Rationale: Block and allow guardrails have opposite error priorities:
| Intent | High Severity Error | Strategy |
|---|---|---|
block (blacklist) |
False Negatives — dangerous content slipping through | Widen coverage, broaden examples |
allow (whitelist) |
False Positives — blocking legitimate conversations | Tighten precision, sharpen description |
Without intent context, the LLM defaults to block-style refinement (catch more), which actively harms allow guardrails by making them over-trigger.
Allow-Intent Detection via category¶
AIRS reports topic detection differently for allow vs block intent:
| Intent | Prompt matches topic | triggered |
category |
|---|---|---|---|
| Block | Yes (violating content) | true |
malicious |
| Block | No (benign content) | false |
benign |
| Allow | Yes (permitted content) | false |
benign |
| Allow | No (non-permitted content) | false |
malicious |
For allow intent, triggered is never true. The action field is also unreliable (always allow). The category field is the correct discriminator: "benign" means the content matched the allow topic, "malicious" means it did not. The loop uses category === 'benign' for allow-intent detection, falling back to triggered when category is absent.
Variable Example Count (2-5)¶
The LLM is instructed to vary example count between 2-5 across iterations. The AIRS API requires a minimum of 2 examples.

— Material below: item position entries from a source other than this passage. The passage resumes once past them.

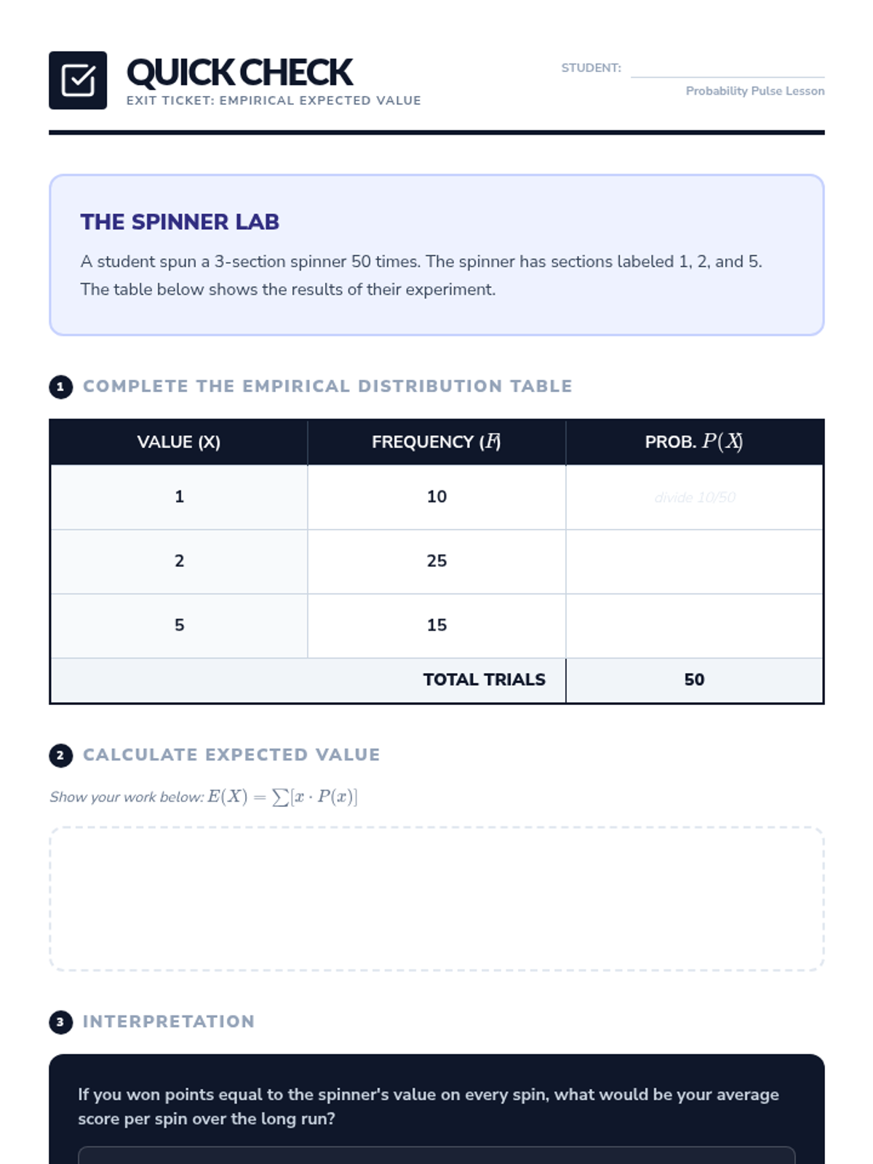Click the total trials value 50
The width and height of the screenshot is (873, 1164).
click(x=694, y=680)
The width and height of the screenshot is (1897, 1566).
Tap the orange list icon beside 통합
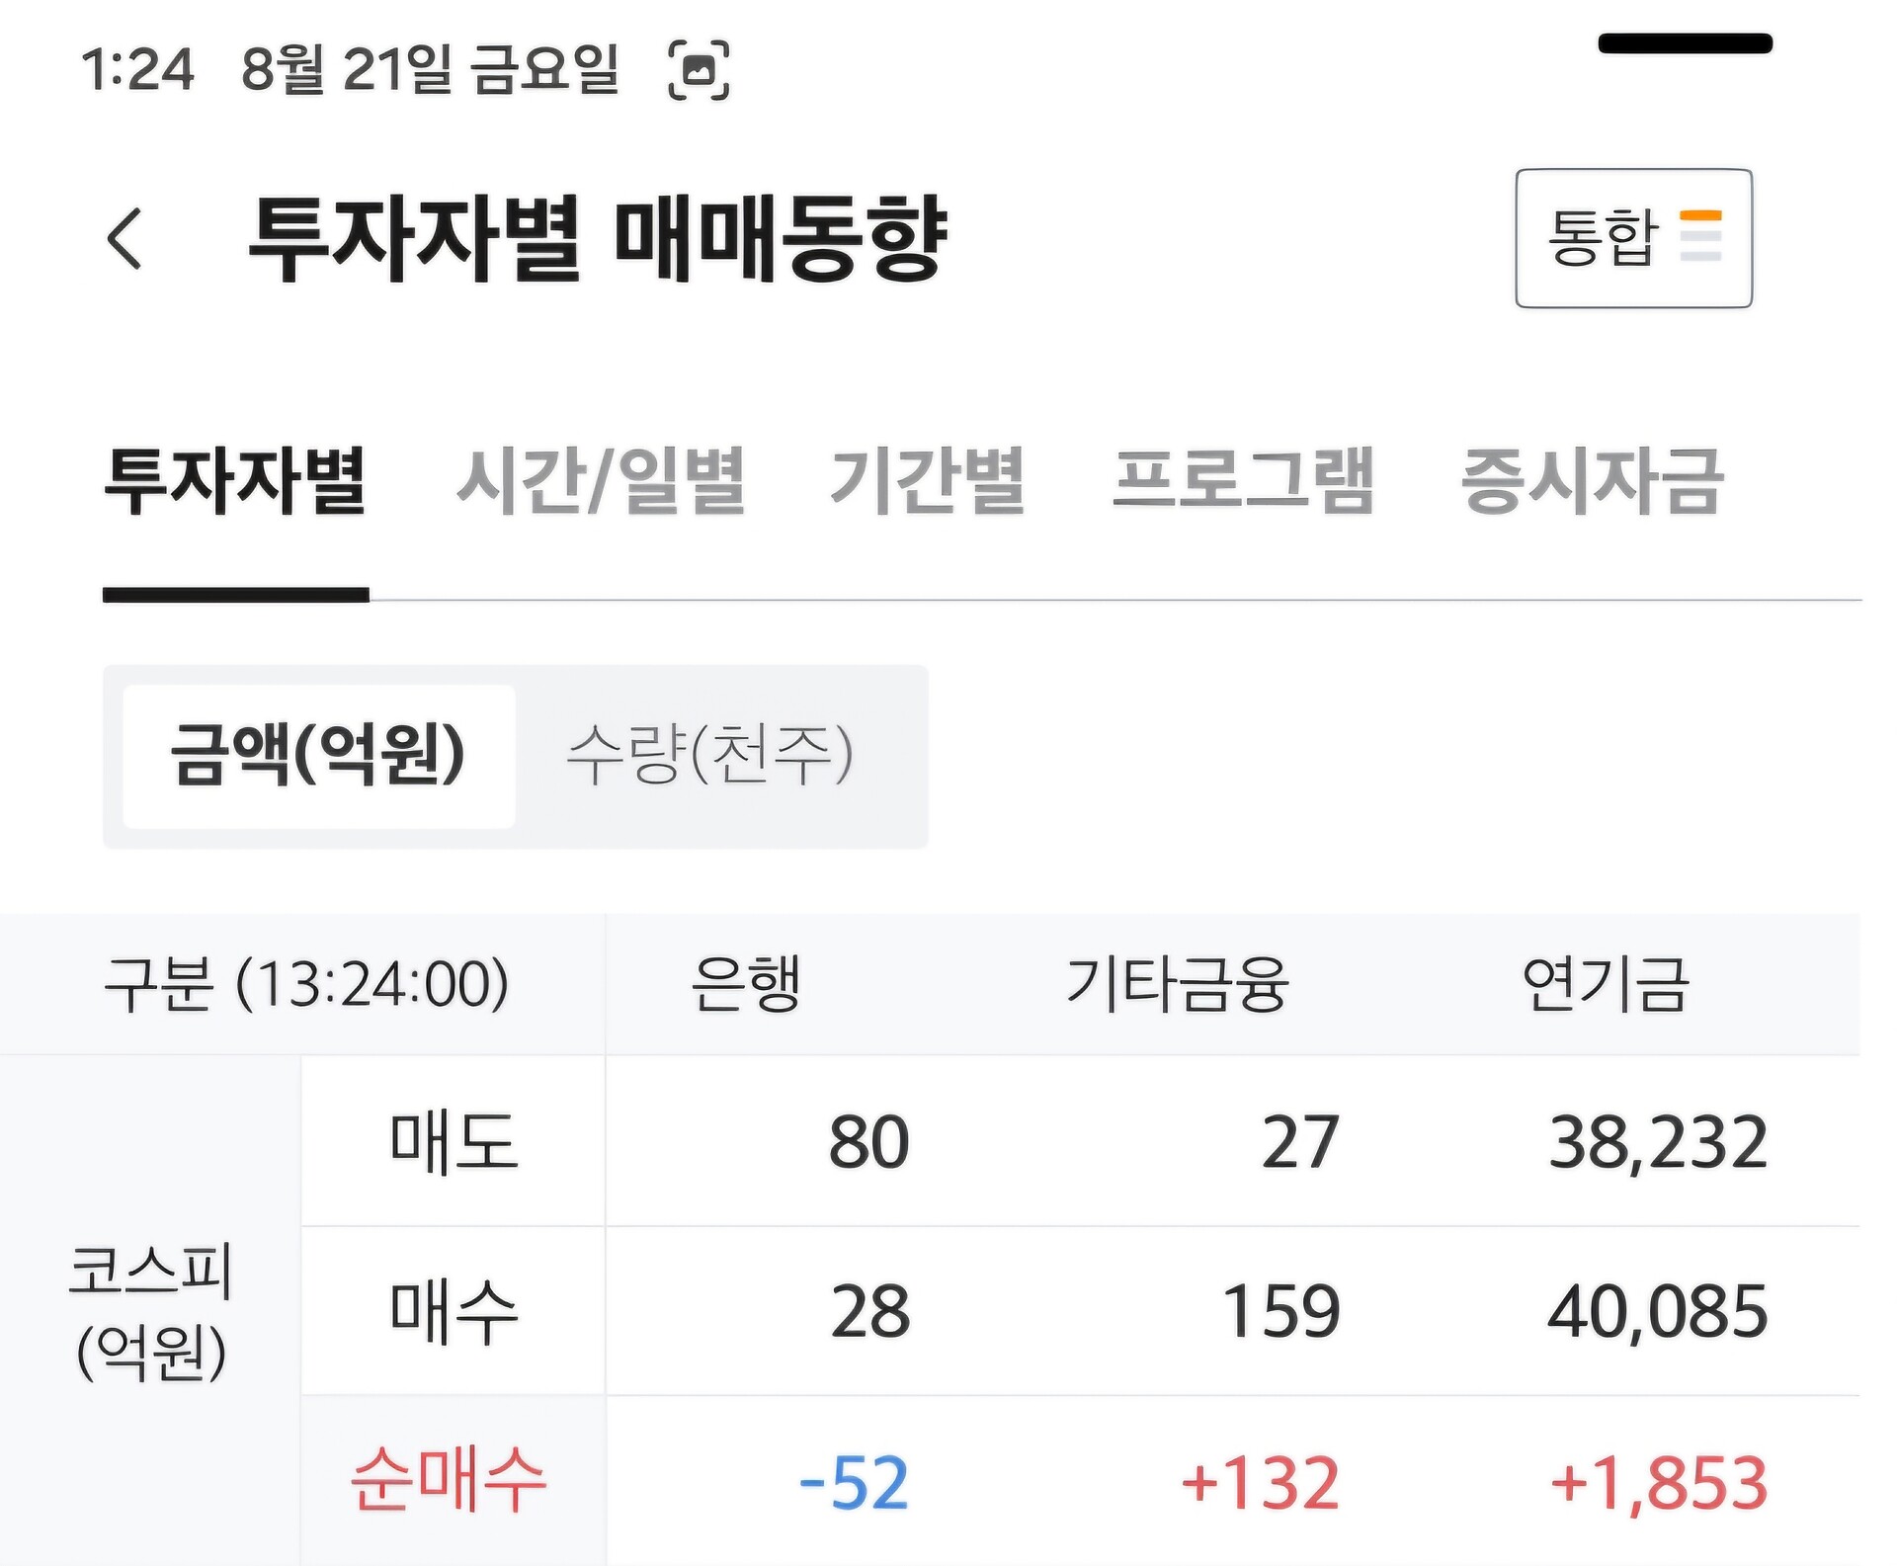(x=1700, y=236)
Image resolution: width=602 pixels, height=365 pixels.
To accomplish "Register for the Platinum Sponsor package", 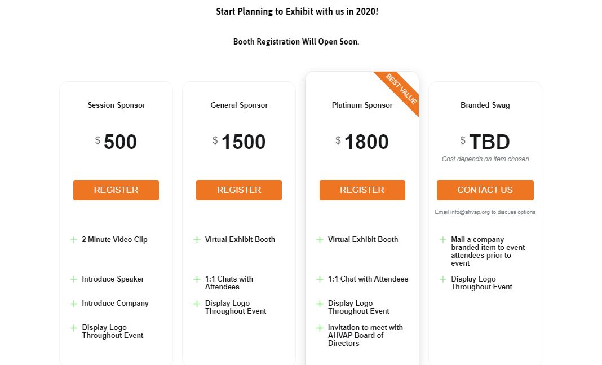I will coord(362,190).
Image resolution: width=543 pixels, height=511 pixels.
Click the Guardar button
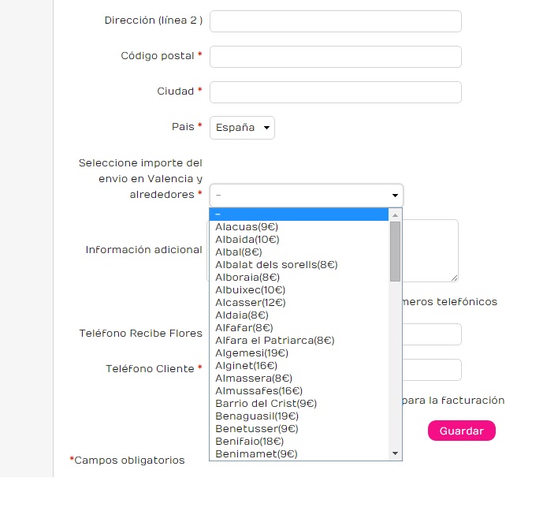tap(461, 431)
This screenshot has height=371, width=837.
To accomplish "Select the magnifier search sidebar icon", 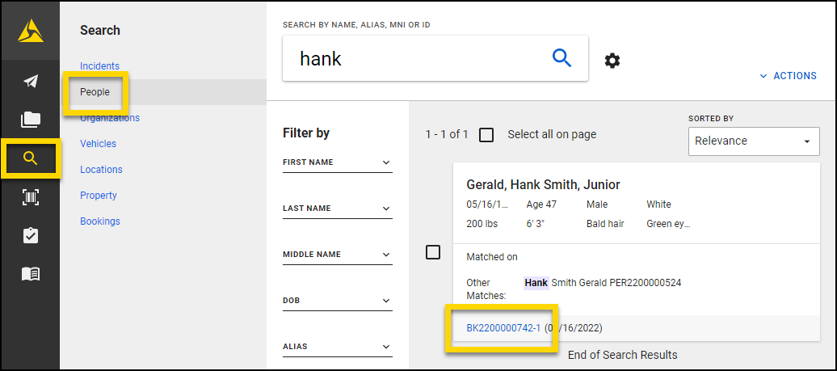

The description field carries the most weight in AIRS topic matching, so fewer, sharper examples often outperform many broad ones. The memory system tracks example count per iteration and extracts learnings about which counts correlate with better efficacy.
10. CSV Prompt Sets¶
The eval command accepts CSV prompt sets with prompt and expectedTriggered columns.
Rationale: CSV is simple, diffable, and easy to generate. The external agent or a human can curate prompt sets outside the CLI. This replaces LLM-generated test prompts with deterministic, reproducible evaluation.
Summary
The common thread across these decisions is separation of concerns: the CLI provides atomic AIRS operations, the agent provides intelligence and orchestration, and the config system resolves settings. Each subsystem is independently testable and replaceable.